The primary problem with this premise is this: Paris isn't living 40 years from now. She's living now, she lives in a life of luxury, and she's as inable to live in reality as a human being can be. She's spoiled, beyond that of which it's possible for me to believe.

But his statistics for the poor get me. Here's the quote:

No, I'm not overlooking the poor, especially at this time of year. They are indeed always with us, but not the way they used to be. Some 21% of U.S. families were poor in 1960, while in 2001, the latest year for which figures are available, just 10% were.
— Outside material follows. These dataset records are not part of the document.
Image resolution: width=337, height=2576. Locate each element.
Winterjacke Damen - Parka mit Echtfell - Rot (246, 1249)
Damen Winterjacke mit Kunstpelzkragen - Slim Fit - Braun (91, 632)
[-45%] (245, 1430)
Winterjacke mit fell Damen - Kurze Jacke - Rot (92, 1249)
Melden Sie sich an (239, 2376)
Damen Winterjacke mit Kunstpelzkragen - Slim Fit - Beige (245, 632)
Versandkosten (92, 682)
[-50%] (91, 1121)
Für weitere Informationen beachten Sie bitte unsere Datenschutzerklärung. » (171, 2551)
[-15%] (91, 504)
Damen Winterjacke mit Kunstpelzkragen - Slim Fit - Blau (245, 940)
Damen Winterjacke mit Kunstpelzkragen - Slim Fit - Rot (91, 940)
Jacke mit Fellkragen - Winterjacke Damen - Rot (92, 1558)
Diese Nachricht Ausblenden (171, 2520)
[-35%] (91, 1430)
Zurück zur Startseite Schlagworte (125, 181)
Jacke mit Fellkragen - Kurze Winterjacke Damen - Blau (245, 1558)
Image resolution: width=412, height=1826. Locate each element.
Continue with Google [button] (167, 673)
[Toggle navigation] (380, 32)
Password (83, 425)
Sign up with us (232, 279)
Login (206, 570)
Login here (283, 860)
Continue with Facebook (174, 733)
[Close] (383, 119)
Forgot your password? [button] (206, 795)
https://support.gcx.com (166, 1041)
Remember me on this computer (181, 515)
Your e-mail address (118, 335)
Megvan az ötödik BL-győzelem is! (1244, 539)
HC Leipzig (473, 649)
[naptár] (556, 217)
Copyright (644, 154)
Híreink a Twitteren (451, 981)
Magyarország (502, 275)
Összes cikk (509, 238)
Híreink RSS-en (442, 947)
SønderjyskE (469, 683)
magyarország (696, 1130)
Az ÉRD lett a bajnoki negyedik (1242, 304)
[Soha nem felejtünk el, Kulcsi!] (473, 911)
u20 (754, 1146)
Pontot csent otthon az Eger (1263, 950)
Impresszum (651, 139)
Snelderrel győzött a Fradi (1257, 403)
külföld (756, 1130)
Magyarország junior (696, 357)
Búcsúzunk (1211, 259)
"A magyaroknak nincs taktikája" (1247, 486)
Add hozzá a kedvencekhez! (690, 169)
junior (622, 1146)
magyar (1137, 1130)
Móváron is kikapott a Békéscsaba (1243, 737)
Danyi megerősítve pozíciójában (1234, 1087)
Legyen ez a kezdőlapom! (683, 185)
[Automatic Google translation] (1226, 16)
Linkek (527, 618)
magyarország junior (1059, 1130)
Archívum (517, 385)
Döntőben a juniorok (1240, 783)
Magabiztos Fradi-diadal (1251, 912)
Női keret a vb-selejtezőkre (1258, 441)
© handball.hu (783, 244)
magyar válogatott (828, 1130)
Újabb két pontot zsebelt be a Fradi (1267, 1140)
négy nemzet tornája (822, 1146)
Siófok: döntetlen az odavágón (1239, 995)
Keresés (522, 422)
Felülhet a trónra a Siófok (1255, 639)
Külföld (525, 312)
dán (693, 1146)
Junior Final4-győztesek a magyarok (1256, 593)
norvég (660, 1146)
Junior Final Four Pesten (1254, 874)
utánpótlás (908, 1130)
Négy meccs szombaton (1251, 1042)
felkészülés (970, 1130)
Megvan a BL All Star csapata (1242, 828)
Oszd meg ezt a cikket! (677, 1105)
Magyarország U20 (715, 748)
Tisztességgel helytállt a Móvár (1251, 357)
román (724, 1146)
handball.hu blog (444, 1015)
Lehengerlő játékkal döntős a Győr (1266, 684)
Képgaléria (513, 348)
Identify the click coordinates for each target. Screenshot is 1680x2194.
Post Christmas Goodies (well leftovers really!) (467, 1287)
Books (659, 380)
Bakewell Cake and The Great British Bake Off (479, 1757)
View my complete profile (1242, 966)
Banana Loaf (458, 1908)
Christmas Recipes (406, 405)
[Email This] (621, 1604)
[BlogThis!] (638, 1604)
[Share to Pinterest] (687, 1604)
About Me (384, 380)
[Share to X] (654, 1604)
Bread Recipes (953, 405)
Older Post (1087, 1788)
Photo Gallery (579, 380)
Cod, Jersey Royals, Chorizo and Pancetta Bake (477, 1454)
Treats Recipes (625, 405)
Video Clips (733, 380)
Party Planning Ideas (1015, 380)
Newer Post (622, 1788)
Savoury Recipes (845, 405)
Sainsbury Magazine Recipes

And those official statistics exclude the value of noncash government benefits like food stamps and Medicaid, which didn't exist in 1960. That's why some economists estimate that today's real poverty rate is much less than officially reported, maybe only half.

I'm gathering his idea of "poor" is earning below the poverty line -- which is not just "poor" but very, very poor.

From the "">Census Bureau, the level of poverty for a 4 person household with 2 children is $18,244. If both parents work, that's $4.50/hour each parent. And it's not exactly high pay.

For those of us without kids, the figure drops by 1/2 -- to $9,359. That's $4.68 an hour for a full time job.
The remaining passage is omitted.